They provide a REST API for interacting with the network itself and JS/Go/Python/Java standard libraries that can be used. Of these, the JS library is the most developed which is why I picked it.

Using the standard stellar library to connect with stellar is secure and transparent enough. What the wallet does is encrypts and protects your account keys (which are what give you control over your accounts). It does this using `scrypt`(https://www.npmjs.com/package/scrypt) for PKDF and sodium (https://www.npmjs.com/package/tweetnacl) for the actual encryption. Having access to the code should show you that there are no backdoors built in, no information being sent across to any third-parties, and so on. This is what people care about when protecting their accounts.

Your second question is also very insightful. Creating accounts is at the heart of Stellar. You cannot start performing any transactions on the network without first creating an account. And, in order to create the account, it needs to be be funded. This is why the wallet allows you to create (and fund) a new account on the network. You can read more about it here: https://www.stellar.org/developers/guides/get-started/create...

1 comments

    Using the standard stellar library to connect
    with stellar is secure and transparent enough
How would one know that there are no backdoors or bugs in the library?
There could be bugs, of course, but the library is open source and developed by the Stellar network team.

Of course you are right in a sense - the core team also should not be blindly trusted. But, because your account is managed by the wallet and stays local to your machine, there is nothing much the library _can_ do IMHO.

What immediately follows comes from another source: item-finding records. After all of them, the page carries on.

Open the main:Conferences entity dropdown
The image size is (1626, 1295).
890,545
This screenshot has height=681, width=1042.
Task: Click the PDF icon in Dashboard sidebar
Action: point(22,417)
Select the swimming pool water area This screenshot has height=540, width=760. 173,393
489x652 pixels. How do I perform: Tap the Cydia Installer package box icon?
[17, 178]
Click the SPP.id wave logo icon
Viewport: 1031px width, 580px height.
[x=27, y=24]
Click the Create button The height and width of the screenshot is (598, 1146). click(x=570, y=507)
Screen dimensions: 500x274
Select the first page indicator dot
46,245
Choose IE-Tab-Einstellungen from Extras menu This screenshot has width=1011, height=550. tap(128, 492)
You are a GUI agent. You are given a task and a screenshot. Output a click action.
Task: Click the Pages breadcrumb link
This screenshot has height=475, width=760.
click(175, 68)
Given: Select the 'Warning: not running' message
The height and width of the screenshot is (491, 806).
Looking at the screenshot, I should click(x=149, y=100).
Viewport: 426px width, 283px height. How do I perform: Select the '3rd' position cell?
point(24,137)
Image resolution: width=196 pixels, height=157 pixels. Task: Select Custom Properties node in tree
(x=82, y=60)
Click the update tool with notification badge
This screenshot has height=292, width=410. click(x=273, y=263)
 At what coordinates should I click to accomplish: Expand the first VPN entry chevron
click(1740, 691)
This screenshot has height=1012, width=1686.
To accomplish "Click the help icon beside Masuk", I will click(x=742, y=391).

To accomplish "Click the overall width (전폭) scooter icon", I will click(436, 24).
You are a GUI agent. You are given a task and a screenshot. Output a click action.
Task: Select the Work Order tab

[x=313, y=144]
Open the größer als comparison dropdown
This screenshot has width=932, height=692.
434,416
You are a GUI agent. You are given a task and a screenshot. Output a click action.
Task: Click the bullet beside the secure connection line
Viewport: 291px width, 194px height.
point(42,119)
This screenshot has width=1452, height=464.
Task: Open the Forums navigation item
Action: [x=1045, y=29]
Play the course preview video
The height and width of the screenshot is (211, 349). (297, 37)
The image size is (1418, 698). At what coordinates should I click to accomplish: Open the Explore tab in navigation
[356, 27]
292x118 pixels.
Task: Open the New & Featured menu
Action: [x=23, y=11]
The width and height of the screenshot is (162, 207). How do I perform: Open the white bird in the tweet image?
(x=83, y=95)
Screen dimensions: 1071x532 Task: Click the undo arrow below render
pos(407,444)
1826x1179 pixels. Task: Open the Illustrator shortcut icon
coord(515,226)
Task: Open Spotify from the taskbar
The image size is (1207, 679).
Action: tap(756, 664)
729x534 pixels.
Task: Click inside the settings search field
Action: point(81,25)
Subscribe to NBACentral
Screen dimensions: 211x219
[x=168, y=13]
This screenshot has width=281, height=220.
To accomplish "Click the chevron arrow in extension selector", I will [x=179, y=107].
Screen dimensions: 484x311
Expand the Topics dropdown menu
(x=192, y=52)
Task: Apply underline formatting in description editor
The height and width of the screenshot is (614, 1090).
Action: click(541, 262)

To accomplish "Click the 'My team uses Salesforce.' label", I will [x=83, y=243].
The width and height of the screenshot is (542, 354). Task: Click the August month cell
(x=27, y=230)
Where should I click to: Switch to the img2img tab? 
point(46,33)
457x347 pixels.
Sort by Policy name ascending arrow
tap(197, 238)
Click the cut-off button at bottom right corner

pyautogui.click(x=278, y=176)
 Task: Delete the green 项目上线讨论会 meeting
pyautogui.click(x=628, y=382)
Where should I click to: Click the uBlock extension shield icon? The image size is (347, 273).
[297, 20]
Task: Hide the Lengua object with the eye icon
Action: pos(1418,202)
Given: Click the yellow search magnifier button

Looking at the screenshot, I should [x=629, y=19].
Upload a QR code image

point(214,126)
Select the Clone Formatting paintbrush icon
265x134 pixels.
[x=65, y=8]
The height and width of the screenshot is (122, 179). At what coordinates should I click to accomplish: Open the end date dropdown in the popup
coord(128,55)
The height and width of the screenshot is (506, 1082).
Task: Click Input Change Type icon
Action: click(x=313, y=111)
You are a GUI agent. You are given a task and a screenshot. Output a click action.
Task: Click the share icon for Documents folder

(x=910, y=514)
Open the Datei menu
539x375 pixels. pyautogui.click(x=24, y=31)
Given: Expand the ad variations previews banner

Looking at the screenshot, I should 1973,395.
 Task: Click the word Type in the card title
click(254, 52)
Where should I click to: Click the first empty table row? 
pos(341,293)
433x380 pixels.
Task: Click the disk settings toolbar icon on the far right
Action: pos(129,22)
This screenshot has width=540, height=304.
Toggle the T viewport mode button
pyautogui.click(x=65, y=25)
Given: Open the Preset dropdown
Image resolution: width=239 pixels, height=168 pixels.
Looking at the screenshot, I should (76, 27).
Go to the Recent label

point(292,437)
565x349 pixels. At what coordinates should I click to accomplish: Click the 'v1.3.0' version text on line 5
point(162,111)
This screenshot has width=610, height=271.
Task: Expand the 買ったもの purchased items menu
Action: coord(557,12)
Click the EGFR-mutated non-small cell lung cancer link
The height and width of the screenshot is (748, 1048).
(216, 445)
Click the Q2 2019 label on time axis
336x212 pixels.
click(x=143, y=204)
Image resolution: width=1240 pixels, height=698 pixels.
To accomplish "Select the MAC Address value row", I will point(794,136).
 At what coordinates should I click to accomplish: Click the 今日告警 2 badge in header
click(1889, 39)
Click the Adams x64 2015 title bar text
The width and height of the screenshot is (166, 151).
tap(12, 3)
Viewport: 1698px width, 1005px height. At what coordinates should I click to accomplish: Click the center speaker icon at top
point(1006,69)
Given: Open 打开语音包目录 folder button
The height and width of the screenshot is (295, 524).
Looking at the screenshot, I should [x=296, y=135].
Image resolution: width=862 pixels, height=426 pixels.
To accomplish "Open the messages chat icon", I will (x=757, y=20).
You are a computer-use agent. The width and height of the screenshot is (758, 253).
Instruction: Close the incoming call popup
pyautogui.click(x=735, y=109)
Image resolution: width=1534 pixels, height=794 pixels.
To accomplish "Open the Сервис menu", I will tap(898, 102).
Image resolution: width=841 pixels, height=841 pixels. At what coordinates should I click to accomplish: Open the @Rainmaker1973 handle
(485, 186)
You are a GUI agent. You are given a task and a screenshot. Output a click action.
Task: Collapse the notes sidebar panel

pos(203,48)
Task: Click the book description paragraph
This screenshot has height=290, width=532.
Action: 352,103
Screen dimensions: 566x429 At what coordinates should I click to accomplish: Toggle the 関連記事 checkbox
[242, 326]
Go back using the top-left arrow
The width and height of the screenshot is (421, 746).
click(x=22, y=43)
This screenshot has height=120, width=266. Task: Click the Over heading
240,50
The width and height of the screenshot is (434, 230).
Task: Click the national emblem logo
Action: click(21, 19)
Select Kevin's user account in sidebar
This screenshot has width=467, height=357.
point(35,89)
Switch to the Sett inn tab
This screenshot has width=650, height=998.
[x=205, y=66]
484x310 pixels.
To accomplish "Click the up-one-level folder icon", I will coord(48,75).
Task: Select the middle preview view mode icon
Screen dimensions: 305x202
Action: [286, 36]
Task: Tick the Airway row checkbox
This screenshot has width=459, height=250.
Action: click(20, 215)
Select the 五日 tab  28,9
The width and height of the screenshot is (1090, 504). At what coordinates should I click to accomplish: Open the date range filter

    there is nothing much the library _can_ do IMHO
It's code that runs on your machine. What would prevent it to do whatever it wants? Like sending your private keys somewhere? Or using a weak form of crypto to create them so that somebody can guess them?
That's an excellent point. The only place the library has access to the private keys are during account creation and message signing. Perhaps I should implement both directly in the wallet so it's visible and clear to everyone.